We have an LDAP-integrated FC1 server with GSX 3.0.0 that's been configured so vmware-authd uses LDAP credentials for user logins.
We're working toward allocating permissions to the virtual machines based on LDAP group membership (i.e. systems configured with graphics software will be made available only to the 'graphics' group, etc.). However, it appears that GSX ignores the "group" portion of the file permissions and goes straight to the "all" part.
I read the GSX Documentation page (here: http://www.vmware.com/support/gsx3/doc/manage_secure_lin_gsx.html), and it clearly states that an authenticated user must have read and execute permission to a virtual machine's .vmx (or, for older VMs, .cfg) file, as well as at least execute permissions for the containing folder and all parent folders in that file's tree. "No problem," says me, as I go through the filesystem and 'chmod 2770' all parent directories as well as 'chmod 660' all disk files and 'chmod 770' the .vmx file.
However, that VM doesn't show up in the MUI list, doesn't show up in vmware-console's Inventory listing, and can't be opened manually ("You don't have permission to perform that operation", I believe it said.).
When I ssh into the server as my normal user, I can 'cd' to the directory, and view and change the contents of the .vmx and .vmdk files.
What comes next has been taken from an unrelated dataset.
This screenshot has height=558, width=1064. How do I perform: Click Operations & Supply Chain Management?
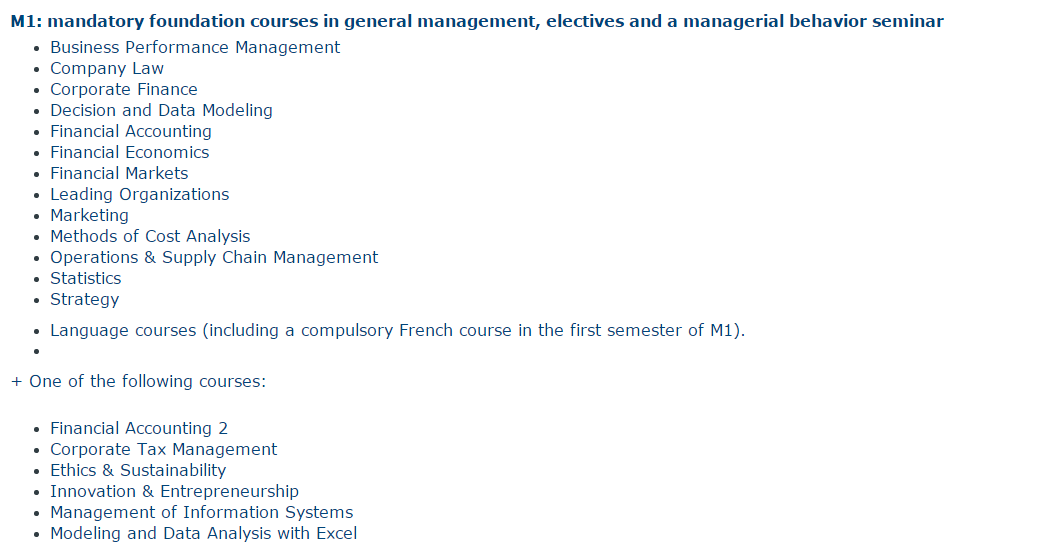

After going through and deliberately chmodding all the files/directories as stated above such that the "everyone" portion allowed read/execute access, as appropriate, the system showed up in the MUI and Inventory listings, and I could use the VM as expected.
Does anyone know if this is expected behavior? It really limits our ability to apply any fine-grained access restrictions on our VMs, as well as the ability to, for example, allow sufficent access for users to create/modify REDO files, but not mess with the original .vmdk, so an administrator can revert the VM to a known good state after the users do their thing and mangle the drives into oblivion. 
If it's expected behavior, what would it take to request a change such that all of the vmware processes follow standard UNIX filesystem permission conventions? Further, is such a request even worth it (i.e. are there internals to GSX that I'm not aware of that make it impossible)?
Thanks for any insight into this matter, and if there's any additional information that I can provide to clarify the issue, please feel free to let me know.